Having established the heuristic gene-cluster similarity score on known PKS clusters, we next applied the same method to the entire set of 1236 known and orphan PKSs. This resulted in a dendrogram analogous to that in Figure 2, but with 1236 leaves (Supplementary Figure 1). PKSs from the same species sometimes appeared together in clades, but often PKSs from the same species were spread diversely across clades. Instead of clustering by host species, the PKSs clustered according to the trends observed in Figure 2: trans-AT clusters, PKS–NRPS hybrids, and by characteristics of the encoded chemical. We noted that some clades in the dendrogram contained both orphan and known gene clusters, suggesting clues about the origin and possibly the encoded chemistries of the orphans, whereas many clades in the large tree contained only orphan clusters with no known relative. To quantify this observation, we ‘cut’ the tree of 1236 gene clusters into clades at varying tree heights (Table 1). At each cut threshold, we counted the total number of clades and the number of clades containing a characterized PKS. We denoted those clades containing no characterized PKS as ‘orphan clades’. At varying thresholds, the fraction of clades that were orphan clades was consistently near 80%. These results suggest a large degree of unexplored diversity in orphan PKS gene clusters.

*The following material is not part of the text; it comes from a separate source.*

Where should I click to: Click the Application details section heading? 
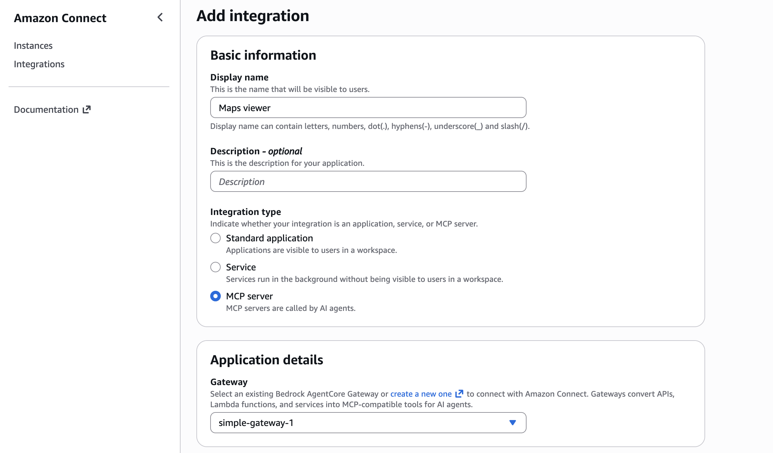pos(267,360)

Redundancy defined by sequence similarity
We noted upon manual browsing of the dendrogram of PKS sequence similarities (Supplementary Figure 1) that many sequences were extremely similar, though not identical, and therefore not eliminated by the above redundancy criteria. We used our gene cluster similarity score to eliminate any remaining redundancy in our set of 1236 PKS clusters, defining a redundance threshold at a similarity score >0.9 (that is, sequences that shared roughly 90% sequence identity, see Methods). We found that 351 of the PKS clusters were redundant by this definition, leading to a final count of 885 non-redundant PKS clusters (Supplementary Table 4).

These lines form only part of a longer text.